Rozdział 26

75 7 0
                                    


Słowa siostry naprawdę zapadły mi w pamięci. Nie wiem co o nich sądzić. Jeszcze nie była taka tajemnicza. Coś musi być nie tak. Do tej pory mówiła wszystko o co pytałam, a teraz nagle jakieś wielkie tajemnice. Ciągle o tym myślę i nie daję mi to spokoju. Czekałam tylko na umówiony dzień. Trening z matką był tylko wymówką. Bez niego mogłabym się obejść, ale za to musiałam porozmawiać z Silvanem. Coś mi tutaj jednak nie pasuję. Owszem cieszę się, że go tutaj spotkałam. Naprawdę nigdy bym się tego nie spodziewała. Thorin jak na razie jest na mnie wielce obrażony, chyba nadal nie dociera do niego, że nie będzie mną rządził. Nie przeszkadza mi to, bo chociaż nie narzuca mi swojej osoby. Znowu ubrana w czarny płaszcz próbuję wydostać się niezauważona z tego ogromnego domu. Jednak tym razem na drodze staje mi moja siostra we własnej osobie.

- Gdzie się wybierasz?

- Niedługo wrócę.

- Znów uciekasz? To niebezpieczne. Nie znasz przecież dobrze tych okolic...

- Wyluzuj idę do matki. Sama ostatnio wspomniałaś, że to ona powinna mnie szkolić. Skorzystałam z twojej rady.

- I mam uwierzyć, że tak nagle z radością do niej idziesz?

- Nie tylko po to tam idę. Bez obaw tam nic mi się nie stanie. Przecież tyle lat tam mieszkałaś i wiesz, że tam nikt nie przedrze się obok strażników.

- Uważaj na siebie proszę. Nie chce cię stracić, bo dopiero co cię odzyskałam.

- Nie zamierzam na razie stąd znikać, ale w razie czego mnie kryj. Nie wiem co tym razem wpadnie do głowy Thorinowi.

- Nie wiem czy mi się to uda. Doskonale wiesz jaki jest. Miałaś okazję już go poznać.

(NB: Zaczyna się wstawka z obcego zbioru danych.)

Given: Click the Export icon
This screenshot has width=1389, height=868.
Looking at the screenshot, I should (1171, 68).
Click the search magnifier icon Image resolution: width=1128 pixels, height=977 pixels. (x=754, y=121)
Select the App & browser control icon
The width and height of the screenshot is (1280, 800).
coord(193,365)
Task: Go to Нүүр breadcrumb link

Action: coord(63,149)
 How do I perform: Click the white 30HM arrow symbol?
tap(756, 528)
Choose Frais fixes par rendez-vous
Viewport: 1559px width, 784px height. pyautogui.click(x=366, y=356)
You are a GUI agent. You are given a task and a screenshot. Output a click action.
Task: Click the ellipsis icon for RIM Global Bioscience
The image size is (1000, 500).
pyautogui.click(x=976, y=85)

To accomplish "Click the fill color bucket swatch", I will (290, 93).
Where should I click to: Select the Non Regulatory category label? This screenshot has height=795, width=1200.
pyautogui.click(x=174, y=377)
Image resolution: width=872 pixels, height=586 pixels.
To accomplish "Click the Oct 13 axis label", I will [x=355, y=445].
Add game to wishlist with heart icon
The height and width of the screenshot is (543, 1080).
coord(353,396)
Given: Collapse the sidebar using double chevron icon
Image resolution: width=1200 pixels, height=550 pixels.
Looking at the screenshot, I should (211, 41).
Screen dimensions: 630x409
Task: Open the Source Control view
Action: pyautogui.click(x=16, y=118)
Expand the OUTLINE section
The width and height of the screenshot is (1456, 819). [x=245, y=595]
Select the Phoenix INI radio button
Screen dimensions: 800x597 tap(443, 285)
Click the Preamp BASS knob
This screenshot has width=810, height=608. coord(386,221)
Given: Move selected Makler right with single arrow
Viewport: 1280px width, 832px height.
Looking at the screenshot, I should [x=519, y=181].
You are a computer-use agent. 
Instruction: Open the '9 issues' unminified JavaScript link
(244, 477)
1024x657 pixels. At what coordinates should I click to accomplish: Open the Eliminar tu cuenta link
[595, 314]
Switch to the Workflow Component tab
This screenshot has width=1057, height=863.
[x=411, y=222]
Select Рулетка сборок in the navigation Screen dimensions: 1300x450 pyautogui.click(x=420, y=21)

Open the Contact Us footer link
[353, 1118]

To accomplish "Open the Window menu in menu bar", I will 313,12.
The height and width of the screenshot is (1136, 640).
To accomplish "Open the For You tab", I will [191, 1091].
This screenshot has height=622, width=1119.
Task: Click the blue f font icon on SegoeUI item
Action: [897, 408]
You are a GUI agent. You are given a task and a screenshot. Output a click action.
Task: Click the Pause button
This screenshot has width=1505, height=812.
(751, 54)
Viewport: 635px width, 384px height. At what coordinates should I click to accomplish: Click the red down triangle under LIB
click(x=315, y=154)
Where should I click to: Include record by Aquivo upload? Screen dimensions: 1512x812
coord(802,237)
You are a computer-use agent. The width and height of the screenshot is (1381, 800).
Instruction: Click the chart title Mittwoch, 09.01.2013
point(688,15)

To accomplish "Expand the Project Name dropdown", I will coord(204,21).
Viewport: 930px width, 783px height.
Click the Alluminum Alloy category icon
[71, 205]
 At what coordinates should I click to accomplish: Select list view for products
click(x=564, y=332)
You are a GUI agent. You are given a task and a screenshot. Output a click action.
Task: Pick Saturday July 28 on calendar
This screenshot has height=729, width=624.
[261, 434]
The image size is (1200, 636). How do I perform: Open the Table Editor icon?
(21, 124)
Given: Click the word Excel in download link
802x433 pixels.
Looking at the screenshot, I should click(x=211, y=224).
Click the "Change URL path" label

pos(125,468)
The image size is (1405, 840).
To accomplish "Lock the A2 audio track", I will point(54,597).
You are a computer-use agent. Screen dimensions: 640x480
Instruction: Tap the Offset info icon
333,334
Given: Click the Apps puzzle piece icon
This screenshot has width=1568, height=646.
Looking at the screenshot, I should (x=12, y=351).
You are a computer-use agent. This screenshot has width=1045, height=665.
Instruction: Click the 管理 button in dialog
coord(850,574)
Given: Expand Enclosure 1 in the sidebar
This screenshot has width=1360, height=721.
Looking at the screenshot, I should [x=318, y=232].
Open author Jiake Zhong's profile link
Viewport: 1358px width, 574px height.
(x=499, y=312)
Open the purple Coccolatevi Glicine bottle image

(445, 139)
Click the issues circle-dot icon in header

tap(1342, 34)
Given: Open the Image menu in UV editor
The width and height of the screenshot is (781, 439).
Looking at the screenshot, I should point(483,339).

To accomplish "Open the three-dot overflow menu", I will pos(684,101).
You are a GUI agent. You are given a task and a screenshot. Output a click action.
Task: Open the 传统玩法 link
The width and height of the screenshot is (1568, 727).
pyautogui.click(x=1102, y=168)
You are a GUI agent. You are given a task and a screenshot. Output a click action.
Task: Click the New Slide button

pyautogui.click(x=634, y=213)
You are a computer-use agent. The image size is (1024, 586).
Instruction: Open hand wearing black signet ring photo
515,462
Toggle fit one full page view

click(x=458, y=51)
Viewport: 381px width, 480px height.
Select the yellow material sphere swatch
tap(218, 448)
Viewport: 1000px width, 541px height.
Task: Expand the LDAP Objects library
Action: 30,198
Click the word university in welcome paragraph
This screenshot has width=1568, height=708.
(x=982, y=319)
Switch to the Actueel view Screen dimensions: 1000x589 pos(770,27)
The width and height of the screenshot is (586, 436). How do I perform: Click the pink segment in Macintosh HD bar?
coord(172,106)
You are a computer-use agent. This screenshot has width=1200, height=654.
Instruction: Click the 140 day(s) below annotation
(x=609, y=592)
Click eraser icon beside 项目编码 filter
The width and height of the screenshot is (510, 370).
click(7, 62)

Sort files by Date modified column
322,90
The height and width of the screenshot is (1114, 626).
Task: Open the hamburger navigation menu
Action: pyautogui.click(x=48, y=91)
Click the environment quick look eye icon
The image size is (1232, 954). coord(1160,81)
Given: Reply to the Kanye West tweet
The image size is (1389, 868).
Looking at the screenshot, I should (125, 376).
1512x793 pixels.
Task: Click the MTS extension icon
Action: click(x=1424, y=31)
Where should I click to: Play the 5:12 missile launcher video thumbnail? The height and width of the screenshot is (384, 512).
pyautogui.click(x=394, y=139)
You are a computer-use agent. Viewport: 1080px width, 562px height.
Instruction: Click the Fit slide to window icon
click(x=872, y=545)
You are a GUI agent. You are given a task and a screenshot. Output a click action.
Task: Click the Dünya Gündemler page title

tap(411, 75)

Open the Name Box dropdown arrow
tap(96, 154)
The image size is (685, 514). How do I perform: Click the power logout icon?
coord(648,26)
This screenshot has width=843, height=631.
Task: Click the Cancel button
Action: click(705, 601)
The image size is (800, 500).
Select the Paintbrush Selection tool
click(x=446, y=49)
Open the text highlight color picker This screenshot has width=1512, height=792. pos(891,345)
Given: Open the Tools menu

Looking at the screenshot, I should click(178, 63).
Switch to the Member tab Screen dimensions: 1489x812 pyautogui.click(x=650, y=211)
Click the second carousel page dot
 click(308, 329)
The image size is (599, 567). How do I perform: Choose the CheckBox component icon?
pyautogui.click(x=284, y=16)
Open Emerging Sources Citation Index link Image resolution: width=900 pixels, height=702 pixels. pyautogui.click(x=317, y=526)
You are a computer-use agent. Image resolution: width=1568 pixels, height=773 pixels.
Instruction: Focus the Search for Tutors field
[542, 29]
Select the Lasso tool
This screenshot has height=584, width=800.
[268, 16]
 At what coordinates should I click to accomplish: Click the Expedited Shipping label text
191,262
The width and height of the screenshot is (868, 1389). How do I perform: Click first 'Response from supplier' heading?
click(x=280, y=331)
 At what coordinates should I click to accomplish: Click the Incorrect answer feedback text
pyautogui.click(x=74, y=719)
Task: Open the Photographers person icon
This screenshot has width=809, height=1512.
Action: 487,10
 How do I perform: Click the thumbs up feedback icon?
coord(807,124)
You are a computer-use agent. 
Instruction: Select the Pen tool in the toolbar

- Niestety. Teraz już naprawdę musze iść. Obowiązki wzywają.

***

Ciągle po głowie mi chodzą słowa siostry. Czemu jest taka tajemnicza. Czyżby wiedziała coś o czym nie mam pojęcia? Niestety moje rozkojarzenie odbija się na treningu. Nie potrafię się na nim dzisiaj skupić.

- Nic z tego nie będzie. Nie wiem, gdzie jesteś teraz myślami, ale na pewno nie tutaj.

- Kto może wejść na wasz teren?

Widzę, że tym pytaniem ja zaskoczyłam. Do tej pory nasza rozmowa była tylko na temat magii czy treningów.

- Bez naszej zgody nikt.

- Nie wpuszczacie tutaj chyba każdego. Nie wejdzie tutaj nikt kto by mógł wam zagrozić, prawda?

- Wrogowie nie przejdą przez bramę. Mamy barierę ochronną rzuconą naprawdę silną magią.

- Tyle mi wystarczy. Na dzisiaj to koniec. Mam jeszcze coś do załatwienia.

- Nie podobają mi się te twoje pytania.

- Dam sobie radę.

Od razu udałam się do miejsca, w którym miał czekać na mnie mój przyjaciel. Już tam był. Skryty w cieniu obok drzew. Po tych latach musze przyznać, że się zmienił. Kiedyś był nastolatkiem, a teraz widzę mężczyznę. Nie wystawił mnie. Przyszedł. Nie może być wrogiem, skoro jest na terenie mojej matki.

- Nadal jesteś punktualna ruda.

- A spodziewałeś się, że nie będę?

- Nie wiem, ale za to wypiękniałaś. Już nie przypominasz tamtej dziewczyny.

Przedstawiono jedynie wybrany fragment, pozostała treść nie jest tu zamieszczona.